Features are additive: enabling one never removes or changes behaviour provided by
another, per the project's SemVer policy.

---

## SemVer promise

As of `1.0.0` the public surface is frozen. The crate follows
[Semantic Versioning](https://semver.org):

- No documented item is removed or changed in a breaking way within `1.x`; breaking
  changes wait for `2.0`.
- New functionality is additive and arrives in minor releases. [`ValidationError`]#validationerror
  is `#[non_exhaustive]`, so a new error variant is a minor change, not a breaking
  one; a `match` on it must keep a wildcard arm.
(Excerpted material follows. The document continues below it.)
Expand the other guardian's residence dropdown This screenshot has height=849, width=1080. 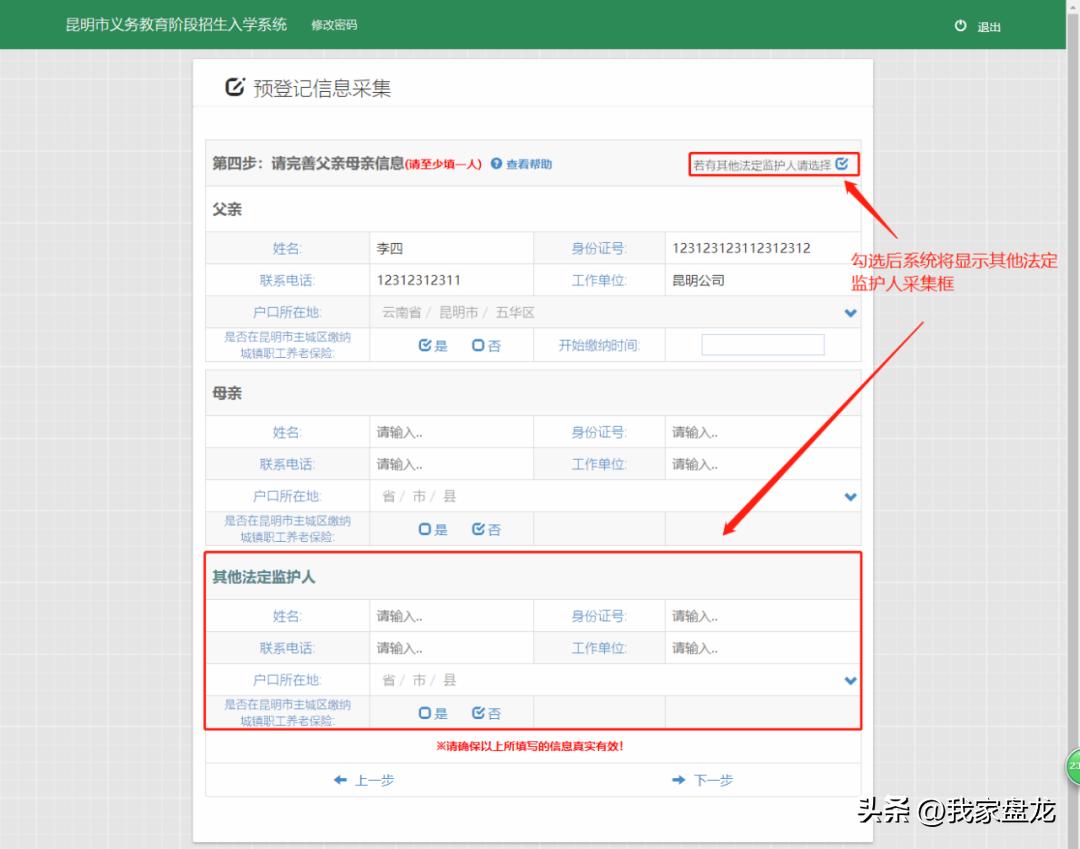[849, 680]
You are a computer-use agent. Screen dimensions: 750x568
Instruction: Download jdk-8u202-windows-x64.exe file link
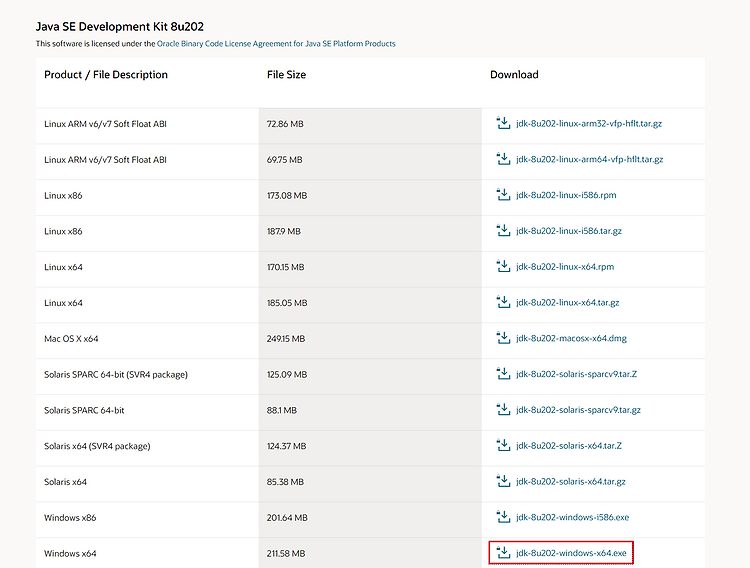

The instructions and types
  ([`Inst`]#inst, [`Terminator`]#terminator, [`Type`]#type, [`BinOp`]#binop,
  [`UnOp`]#unop) may likewise gain variants in a minor release.
- The MSRV is Rust `1.85`; raising it is a minor change, never a patch.
- Behaviour is part of the contract: a function that validates today keeps
  validating, and the textual `Display` form is stable for a given function.

This file is updated in lockstep with every release so it always matches the code.